**Requirement:**
How many lines below contain the word "Given"? Answer with that number alone.

**Information:**
———

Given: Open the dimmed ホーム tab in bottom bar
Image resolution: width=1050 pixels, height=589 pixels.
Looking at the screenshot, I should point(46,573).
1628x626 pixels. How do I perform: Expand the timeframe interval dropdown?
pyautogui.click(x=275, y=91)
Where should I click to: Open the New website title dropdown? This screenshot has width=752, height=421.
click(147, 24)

———

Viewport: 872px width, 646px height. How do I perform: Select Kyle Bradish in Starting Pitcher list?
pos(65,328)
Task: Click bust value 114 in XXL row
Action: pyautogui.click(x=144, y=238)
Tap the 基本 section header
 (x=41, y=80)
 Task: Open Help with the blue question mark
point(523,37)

———

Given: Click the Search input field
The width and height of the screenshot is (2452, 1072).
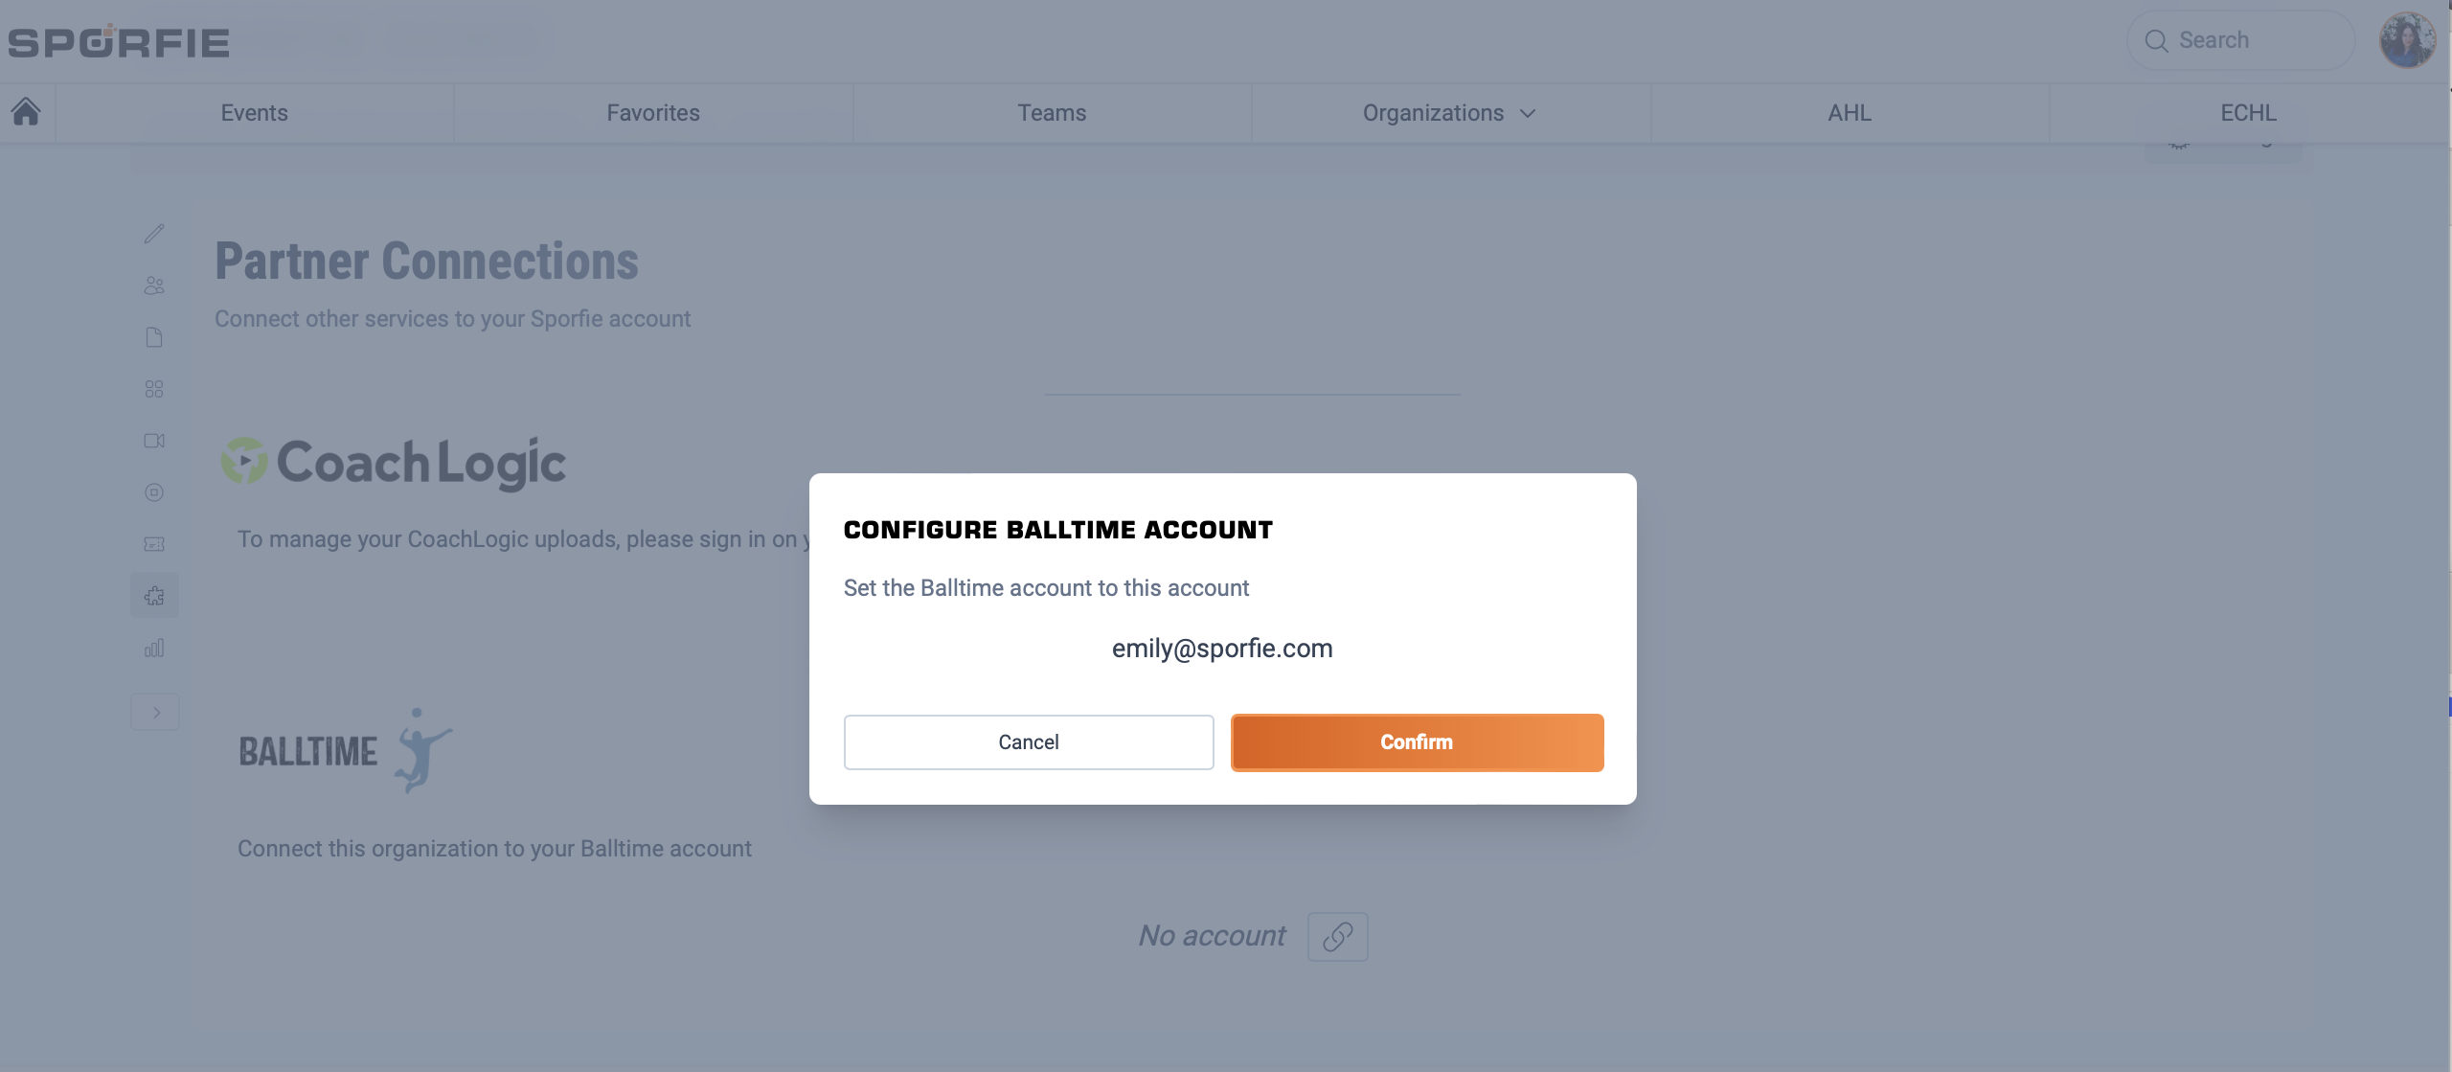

———

**Output for this exercise:**
2